Second, almost all recipe directions are very short. Most are short because they are simple. Many are short because the author seems to skimp on some important details, such as reasonable tests of doneness. A recipe for fried squid, for example, gives no warning whatsoever that cooking for more than one or two minutes can produce a good imitation of rubber bands.
Third, the stories of how the author came by some of his recipes are engaging and well written. They are easily one of the better parts of the book.
Fourth is the glossary of Polynesian words.
Fifth, the book presents the recipes by island group, including dishes from the seven groups of Fiji, Hawaii, The Marquesas, New Zealand, Samoa, Tahiti, and Tonga.
The book's shortcomings are most prominent in it's trying to make the `Polynesian cuisine' more than it really is.
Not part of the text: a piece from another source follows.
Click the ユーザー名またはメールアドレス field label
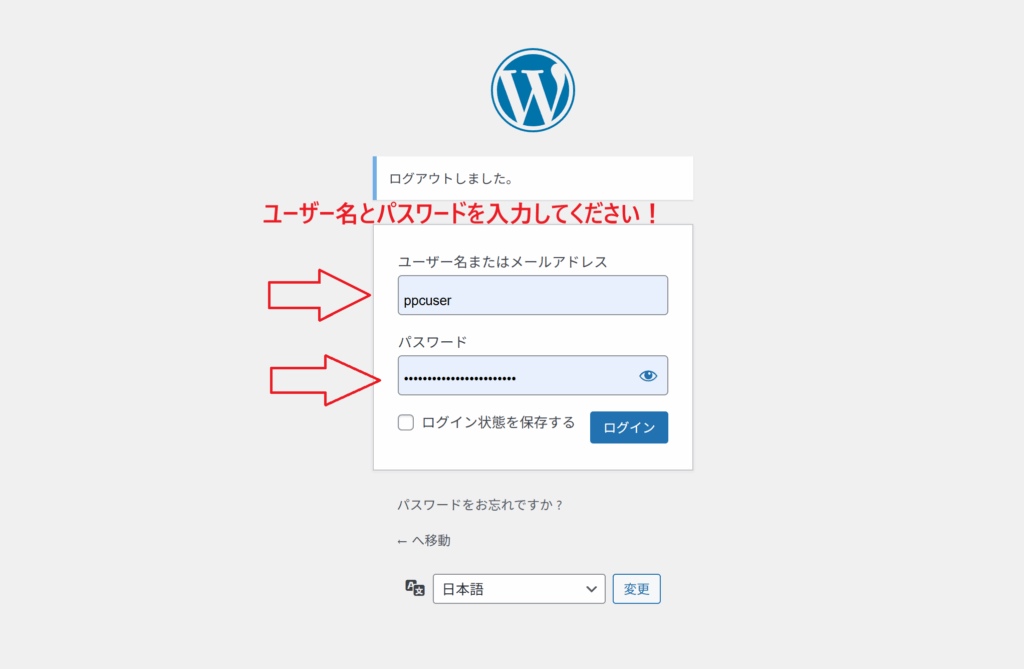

For starters, many of the recipes are Sam Choy's own invention. I don't hold that against the quality of the recipes, only the believability of the book's premise. Then, almost all staples such as curry and soy sauce are imports, primarily from Asia. There are no classic Polynesian products.
I am puzzled especially by the dishes from Tonga where there are several with distinctly Italian origins such as Caponata, Polenta, and Pane (bread in Italian). Choy gives no explanation of this connection. New Zealand's being included in the list also puzzles me. The influence here is so overwhelmingly English and the landmass supports so much more varied foodstuffs that it doesn't seem to fit the archipelago model of the other six island groups.
Lastly, I find it hard to take a cuisine seriously where one of the more important sources of protein is canned corned beef. This doesn't surprise me, as this product is also an important foodstuff in the Philippines.
If you are of Polynesian extraction, this book will be a great resource. If you are simply in the market for a new, unusual cuisine, I suggest you try Moroccan cuisine or Turkish cuisine.